What to produce — Can you reproduce the items below, starting with the line that contains "Task: Open the" and going on through the end of the items, keeping the requests unchanged but multiplying every coordinate in the answers by 1.45 and rounding to whole numbers, with halves rounded up? Leave the pictures out.

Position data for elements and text
-*-*-
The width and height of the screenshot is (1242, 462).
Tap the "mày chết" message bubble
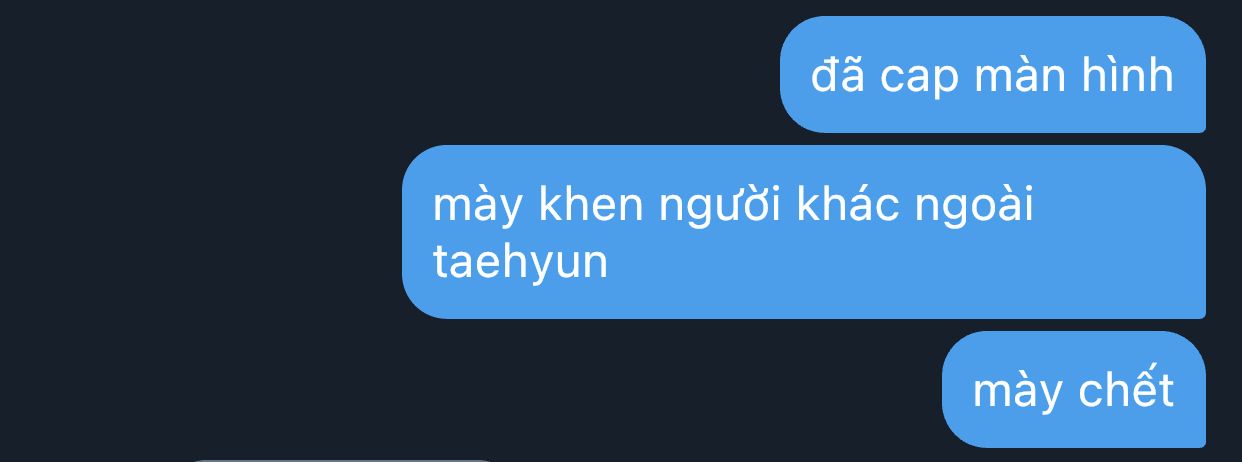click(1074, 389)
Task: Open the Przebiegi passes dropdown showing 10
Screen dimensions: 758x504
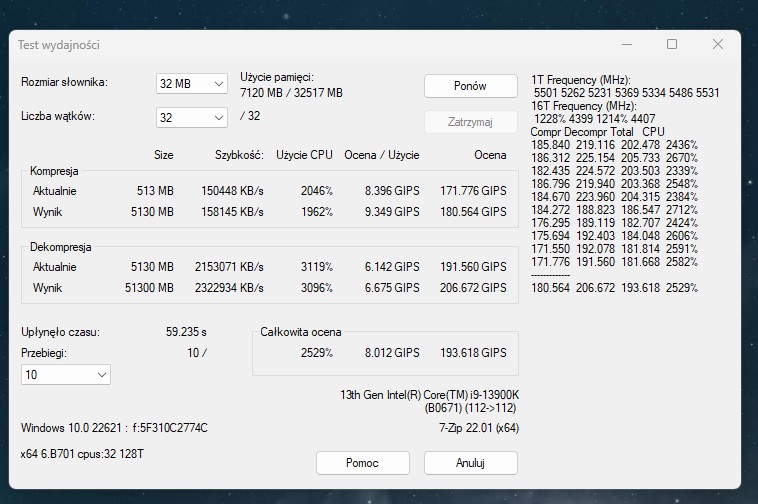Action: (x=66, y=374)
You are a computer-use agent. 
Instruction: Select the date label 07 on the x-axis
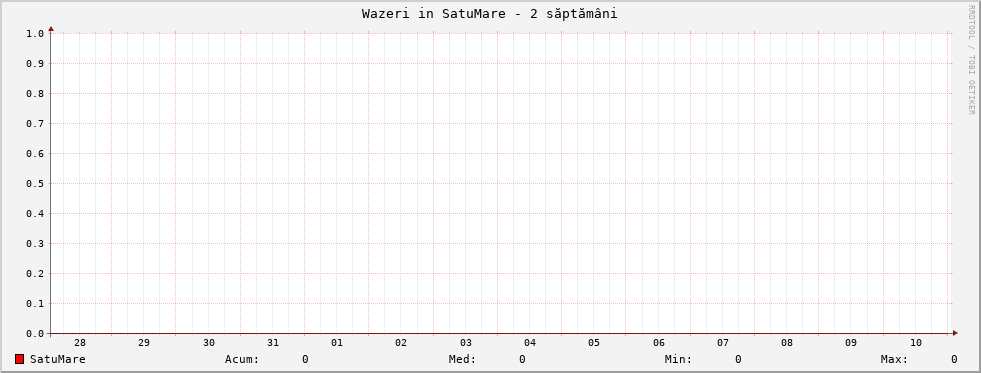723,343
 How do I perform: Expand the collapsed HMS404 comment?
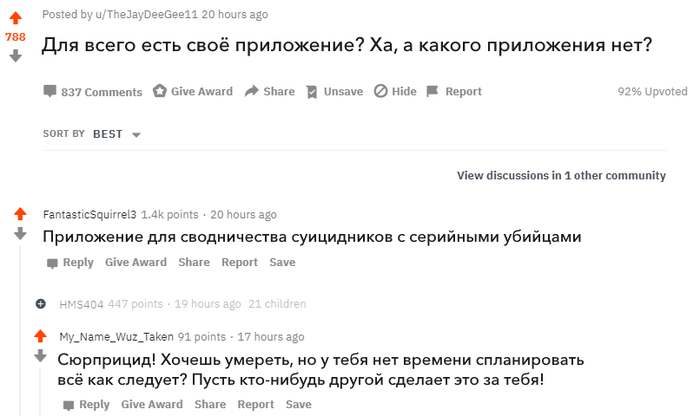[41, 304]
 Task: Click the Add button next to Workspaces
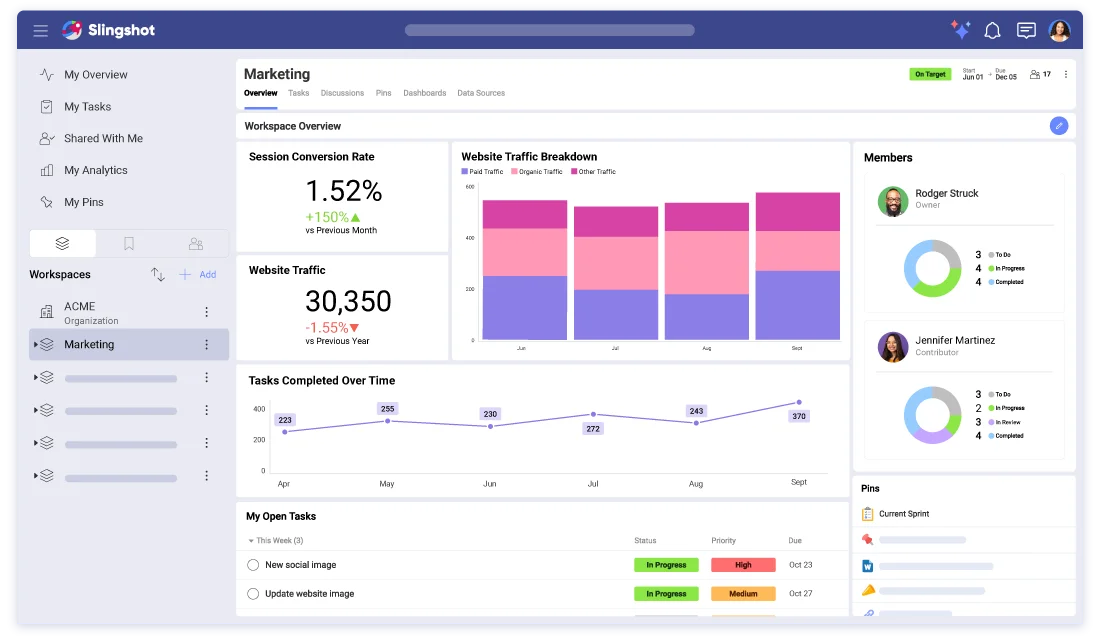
-*-*-
Correct response —
Task: Open the Przebiegi passes dropdown showing 10
Screen dimensions: 758x504
Action: (x=96, y=542)
You are a computer-use agent. 
Instruction: Select the date label 07 on the x-axis
1048,497
 How do I perform: Expand the collapsed HMS404 comment?
[59, 441]
 Task: Click the Add button next to Workspaces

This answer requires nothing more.